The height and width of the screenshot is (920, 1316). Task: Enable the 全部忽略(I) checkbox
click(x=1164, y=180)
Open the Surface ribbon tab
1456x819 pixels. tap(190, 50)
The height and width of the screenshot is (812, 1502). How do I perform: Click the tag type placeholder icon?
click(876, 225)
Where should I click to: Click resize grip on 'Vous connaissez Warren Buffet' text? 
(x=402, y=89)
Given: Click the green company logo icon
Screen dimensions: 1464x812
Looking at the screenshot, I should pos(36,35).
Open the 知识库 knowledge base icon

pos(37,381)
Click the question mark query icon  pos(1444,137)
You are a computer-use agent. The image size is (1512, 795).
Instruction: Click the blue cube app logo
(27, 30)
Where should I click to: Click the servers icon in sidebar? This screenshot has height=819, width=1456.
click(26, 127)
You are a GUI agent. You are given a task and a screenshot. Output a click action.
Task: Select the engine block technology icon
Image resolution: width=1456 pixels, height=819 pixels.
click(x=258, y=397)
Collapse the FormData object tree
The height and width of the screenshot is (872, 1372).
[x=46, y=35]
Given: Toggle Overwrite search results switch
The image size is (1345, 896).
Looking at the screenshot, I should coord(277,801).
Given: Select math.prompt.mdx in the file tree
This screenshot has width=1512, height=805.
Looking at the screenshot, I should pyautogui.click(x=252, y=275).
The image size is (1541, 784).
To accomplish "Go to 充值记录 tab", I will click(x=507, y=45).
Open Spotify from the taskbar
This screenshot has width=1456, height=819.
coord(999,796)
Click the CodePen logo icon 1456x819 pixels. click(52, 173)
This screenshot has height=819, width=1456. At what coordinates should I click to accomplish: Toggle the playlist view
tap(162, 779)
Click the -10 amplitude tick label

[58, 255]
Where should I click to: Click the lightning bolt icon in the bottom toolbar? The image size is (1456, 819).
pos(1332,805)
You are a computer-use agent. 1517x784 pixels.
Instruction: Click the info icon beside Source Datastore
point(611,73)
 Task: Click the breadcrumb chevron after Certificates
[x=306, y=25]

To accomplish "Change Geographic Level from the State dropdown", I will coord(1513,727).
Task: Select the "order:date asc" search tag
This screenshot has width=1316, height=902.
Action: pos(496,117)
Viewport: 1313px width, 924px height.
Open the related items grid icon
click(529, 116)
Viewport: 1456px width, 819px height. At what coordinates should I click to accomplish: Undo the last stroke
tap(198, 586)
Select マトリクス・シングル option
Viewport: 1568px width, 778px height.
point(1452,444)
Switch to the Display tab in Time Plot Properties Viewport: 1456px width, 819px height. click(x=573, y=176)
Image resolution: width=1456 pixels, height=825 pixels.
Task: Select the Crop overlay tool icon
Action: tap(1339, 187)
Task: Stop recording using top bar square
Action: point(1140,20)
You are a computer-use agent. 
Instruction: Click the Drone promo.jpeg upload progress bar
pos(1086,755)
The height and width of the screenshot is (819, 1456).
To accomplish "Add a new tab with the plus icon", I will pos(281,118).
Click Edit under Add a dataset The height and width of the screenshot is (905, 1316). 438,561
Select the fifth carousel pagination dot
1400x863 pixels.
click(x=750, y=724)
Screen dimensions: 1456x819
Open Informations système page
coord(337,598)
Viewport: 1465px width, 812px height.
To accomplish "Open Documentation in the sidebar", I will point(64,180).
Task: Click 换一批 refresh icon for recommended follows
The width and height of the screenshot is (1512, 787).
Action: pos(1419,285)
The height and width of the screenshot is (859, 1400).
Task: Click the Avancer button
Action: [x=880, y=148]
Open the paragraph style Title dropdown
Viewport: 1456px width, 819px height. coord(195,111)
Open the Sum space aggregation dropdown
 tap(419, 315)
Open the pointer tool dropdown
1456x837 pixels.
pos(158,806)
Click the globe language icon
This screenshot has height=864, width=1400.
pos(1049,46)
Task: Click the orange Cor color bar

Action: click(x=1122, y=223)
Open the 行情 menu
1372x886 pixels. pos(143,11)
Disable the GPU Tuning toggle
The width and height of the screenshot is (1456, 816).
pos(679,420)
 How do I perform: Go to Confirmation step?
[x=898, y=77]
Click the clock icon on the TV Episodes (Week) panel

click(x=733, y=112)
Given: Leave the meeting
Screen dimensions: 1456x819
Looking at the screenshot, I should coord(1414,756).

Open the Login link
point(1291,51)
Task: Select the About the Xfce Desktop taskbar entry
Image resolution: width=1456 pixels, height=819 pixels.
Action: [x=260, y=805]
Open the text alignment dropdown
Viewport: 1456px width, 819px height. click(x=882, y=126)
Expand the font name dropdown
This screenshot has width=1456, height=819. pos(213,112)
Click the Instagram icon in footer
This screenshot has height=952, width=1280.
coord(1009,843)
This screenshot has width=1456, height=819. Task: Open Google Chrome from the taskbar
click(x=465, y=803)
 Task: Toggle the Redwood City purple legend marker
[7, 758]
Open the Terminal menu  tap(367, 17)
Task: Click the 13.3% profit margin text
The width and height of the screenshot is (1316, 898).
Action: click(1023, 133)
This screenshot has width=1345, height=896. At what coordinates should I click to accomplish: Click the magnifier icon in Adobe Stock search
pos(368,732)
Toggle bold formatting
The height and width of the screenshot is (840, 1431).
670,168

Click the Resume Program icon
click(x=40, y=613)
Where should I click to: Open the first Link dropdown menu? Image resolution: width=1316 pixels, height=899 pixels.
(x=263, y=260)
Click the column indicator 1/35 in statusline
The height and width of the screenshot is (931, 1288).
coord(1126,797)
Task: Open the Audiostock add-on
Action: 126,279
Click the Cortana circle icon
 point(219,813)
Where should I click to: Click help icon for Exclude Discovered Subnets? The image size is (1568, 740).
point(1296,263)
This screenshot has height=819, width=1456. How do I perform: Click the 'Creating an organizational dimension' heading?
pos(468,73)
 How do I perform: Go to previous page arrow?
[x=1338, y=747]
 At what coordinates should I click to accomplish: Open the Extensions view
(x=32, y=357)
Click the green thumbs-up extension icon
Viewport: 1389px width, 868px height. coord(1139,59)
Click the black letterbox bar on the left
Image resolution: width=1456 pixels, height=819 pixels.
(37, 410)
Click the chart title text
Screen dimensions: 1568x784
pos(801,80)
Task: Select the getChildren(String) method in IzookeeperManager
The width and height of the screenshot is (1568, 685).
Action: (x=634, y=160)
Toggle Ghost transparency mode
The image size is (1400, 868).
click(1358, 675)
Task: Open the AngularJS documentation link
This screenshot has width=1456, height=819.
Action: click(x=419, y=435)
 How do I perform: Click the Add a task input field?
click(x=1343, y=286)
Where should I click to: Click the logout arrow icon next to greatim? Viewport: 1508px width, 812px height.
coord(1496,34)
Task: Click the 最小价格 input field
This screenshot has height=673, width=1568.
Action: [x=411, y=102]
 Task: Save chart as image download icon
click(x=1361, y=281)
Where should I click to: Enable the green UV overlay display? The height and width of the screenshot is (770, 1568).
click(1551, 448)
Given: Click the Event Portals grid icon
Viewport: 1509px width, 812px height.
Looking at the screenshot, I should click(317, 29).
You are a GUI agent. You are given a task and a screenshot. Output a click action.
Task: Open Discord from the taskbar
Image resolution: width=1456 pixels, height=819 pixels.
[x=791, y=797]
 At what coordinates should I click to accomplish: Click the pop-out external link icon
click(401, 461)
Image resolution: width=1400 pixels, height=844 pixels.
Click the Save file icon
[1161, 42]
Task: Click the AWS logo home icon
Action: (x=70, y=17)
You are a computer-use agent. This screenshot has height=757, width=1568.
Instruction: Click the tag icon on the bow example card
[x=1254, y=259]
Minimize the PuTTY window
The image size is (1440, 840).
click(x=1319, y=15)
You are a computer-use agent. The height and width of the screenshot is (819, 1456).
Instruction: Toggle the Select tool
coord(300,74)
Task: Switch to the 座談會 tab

WHAT IS EXPECTED - Your answer must be the complete listing, retyped exactly.

OUTPUT FOR THIS TASK -
The height and width of the screenshot is (920, 1316). Task: Enable the 全部忽略(I) checkbox
click(x=1164, y=180)
Open the Surface ribbon tab
1456x819 pixels. tap(190, 50)
The height and width of the screenshot is (812, 1502). How do I perform: Click the tag type placeholder icon?
click(876, 225)
Where should I click to: Click resize grip on 'Vous connaissez Warren Buffet' text? 
(x=402, y=89)
Given: Click the green company logo icon
Screen dimensions: 1464x812
Looking at the screenshot, I should pos(36,35).
Open the 知识库 knowledge base icon

pos(37,381)
Click the question mark query icon  pos(1444,137)
You are a computer-use agent. The image size is (1512, 795).
Instruction: Click the blue cube app logo
(27, 30)
Where should I click to: Click the servers icon in sidebar? This screenshot has height=819, width=1456.
click(26, 127)
You are a GUI agent. You are given a task and a screenshot. Output a click action.
Task: Select the engine block technology icon
Image resolution: width=1456 pixels, height=819 pixels.
click(x=258, y=397)
Collapse the FormData object tree
The height and width of the screenshot is (872, 1372).
[x=46, y=35]
Given: Toggle Overwrite search results switch
The image size is (1345, 896).
Looking at the screenshot, I should coord(277,801).
Given: Select math.prompt.mdx in the file tree
This screenshot has width=1512, height=805.
Looking at the screenshot, I should pyautogui.click(x=252, y=275).
The image size is (1541, 784).
To accomplish "Go to 充值记录 tab", I will click(x=507, y=45).
Open Spotify from the taskbar
This screenshot has width=1456, height=819.
coord(999,796)
Click the CodePen logo icon 1456x819 pixels. click(52, 173)
This screenshot has height=819, width=1456. At what coordinates should I click to accomplish: Toggle the playlist view
tap(162, 779)
Click the -10 amplitude tick label

[58, 255]
Where should I click to: Click the lightning bolt icon in the bottom toolbar? The image size is (1456, 819).
pos(1332,805)
You are a computer-use agent. 1517x784 pixels.
Instruction: Click the info icon beside Source Datastore
point(611,73)
 Task: Click the breadcrumb chevron after Certificates
[x=306, y=25]

To accomplish "Change Geographic Level from the State dropdown", I will coord(1513,727).
Task: Select the "order:date asc" search tag
This screenshot has width=1316, height=902.
Action: pos(496,117)
Viewport: 1313px width, 924px height.
Open the related items grid icon
click(529, 116)
Viewport: 1456px width, 819px height. At what coordinates should I click to accomplish: Undo the last stroke
tap(198, 586)
Select マトリクス・シングル option
Viewport: 1568px width, 778px height.
point(1452,444)
Switch to the Display tab in Time Plot Properties Viewport: 1456px width, 819px height. click(x=573, y=176)
Image resolution: width=1456 pixels, height=825 pixels.
Task: Select the Crop overlay tool icon
Action: tap(1339, 187)
Task: Stop recording using top bar square
Action: point(1140,20)
You are a computer-use agent. 
Instruction: Click the Drone promo.jpeg upload progress bar
pos(1086,755)
The height and width of the screenshot is (819, 1456).
To accomplish "Add a new tab with the plus icon", I will pos(281,118).
Click Edit under Add a dataset The height and width of the screenshot is (905, 1316). 438,561
Select the fifth carousel pagination dot
1400x863 pixels.
click(x=750, y=724)
Screen dimensions: 1456x819
Open Informations système page
coord(337,598)
Viewport: 1465px width, 812px height.
To accomplish "Open Documentation in the sidebar", I will point(64,180).
Task: Click 换一批 refresh icon for recommended follows
The width and height of the screenshot is (1512, 787).
Action: pos(1419,285)
The height and width of the screenshot is (859, 1400).
Task: Click the Avancer button
Action: [x=880, y=148]
Open the paragraph style Title dropdown
Viewport: 1456px width, 819px height. coord(195,111)
Open the Sum space aggregation dropdown
 tap(419, 315)
Open the pointer tool dropdown
1456x837 pixels.
pos(158,806)
Click the globe language icon
This screenshot has height=864, width=1400.
pos(1049,46)
Task: Click the orange Cor color bar

Action: click(x=1122, y=223)
Open the 行情 menu
1372x886 pixels. pos(143,11)
Disable the GPU Tuning toggle
The width and height of the screenshot is (1456, 816).
pos(679,420)
 How do I perform: Go to Confirmation step?
[x=898, y=77]
Click the clock icon on the TV Episodes (Week) panel

click(x=733, y=112)
Given: Leave the meeting
Screen dimensions: 1456x819
Looking at the screenshot, I should coord(1414,756).

Open the Login link
point(1291,51)
Task: Select the About the Xfce Desktop taskbar entry
Image resolution: width=1456 pixels, height=819 pixels.
Action: [x=260, y=805]
Open the text alignment dropdown
Viewport: 1456px width, 819px height. click(x=882, y=126)
Expand the font name dropdown
This screenshot has width=1456, height=819. pos(213,112)
Click the Instagram icon in footer
This screenshot has height=952, width=1280.
coord(1009,843)
This screenshot has width=1456, height=819. Task: Open Google Chrome from the taskbar
click(x=465, y=803)
 Task: Toggle the Redwood City purple legend marker
[7, 758]
Open the Terminal menu  tap(367, 17)
Task: Click the 13.3% profit margin text
The width and height of the screenshot is (1316, 898).
Action: click(1023, 133)
This screenshot has width=1345, height=896. At what coordinates should I click to accomplish: Click the magnifier icon in Adobe Stock search
pos(368,732)
Toggle bold formatting
The height and width of the screenshot is (840, 1431).
670,168

Click the Resume Program icon
click(x=40, y=613)
Where should I click to: Open the first Link dropdown menu? Image resolution: width=1316 pixels, height=899 pixels.
(x=263, y=260)
Click the column indicator 1/35 in statusline
The height and width of the screenshot is (931, 1288).
coord(1126,797)
Task: Open the Audiostock add-on
Action: 126,279
Click the Cortana circle icon
 point(219,813)
Where should I click to: Click help icon for Exclude Discovered Subnets? The image size is (1568, 740).
point(1296,263)
This screenshot has height=819, width=1456. How do I perform: Click the 'Creating an organizational dimension' heading?
pos(468,73)
 How do I perform: Go to previous page arrow?
[x=1338, y=747]
 At what coordinates should I click to accomplish: Open the Extensions view
(x=32, y=357)
Click the green thumbs-up extension icon
Viewport: 1389px width, 868px height. coord(1139,59)
Click the black letterbox bar on the left
Image resolution: width=1456 pixels, height=819 pixels.
(37, 410)
Click the chart title text
Screen dimensions: 1568x784
pos(801,80)
Task: Select the getChildren(String) method in IzookeeperManager
The width and height of the screenshot is (1568, 685).
Action: (x=634, y=160)
Toggle Ghost transparency mode
The image size is (1400, 868).
click(1358, 675)
Task: Open the AngularJS documentation link
This screenshot has width=1456, height=819.
Action: click(x=419, y=435)
 How do I perform: Click the Add a task input field?
click(x=1343, y=286)
Where should I click to: Click the logout arrow icon next to greatim? Viewport: 1508px width, 812px height.
coord(1496,34)
Task: Click the 最小价格 input field
This screenshot has height=673, width=1568.
Action: [x=411, y=102]
 Task: Save chart as image download icon
click(x=1361, y=281)
Where should I click to: Enable the green UV overlay display? The height and width of the screenshot is (770, 1568).
click(1551, 448)
Given: Click the Event Portals grid icon
Viewport: 1509px width, 812px height.
Looking at the screenshot, I should click(317, 29).
You are a GUI agent. You are given a task and a screenshot. Output a click action.
Task: Open Discord from the taskbar
Image resolution: width=1456 pixels, height=819 pixels.
[x=791, y=797]
 At what coordinates should I click to accomplish: Click the pop-out external link icon
click(401, 461)
Image resolution: width=1400 pixels, height=844 pixels.
Click the Save file icon
[1161, 42]
Task: Click the AWS logo home icon
Action: (x=70, y=17)
You are a computer-use agent. This screenshot has height=757, width=1568.
Instruction: Click the tag icon on the bow example card
[x=1254, y=259]
Minimize the PuTTY window
The image size is (1440, 840).
click(x=1319, y=15)
You are a computer-use agent. The height and width of the screenshot is (819, 1456).
Instruction: Toggle the Select tool
coord(300,74)
Task: Switch to the 座談會 tab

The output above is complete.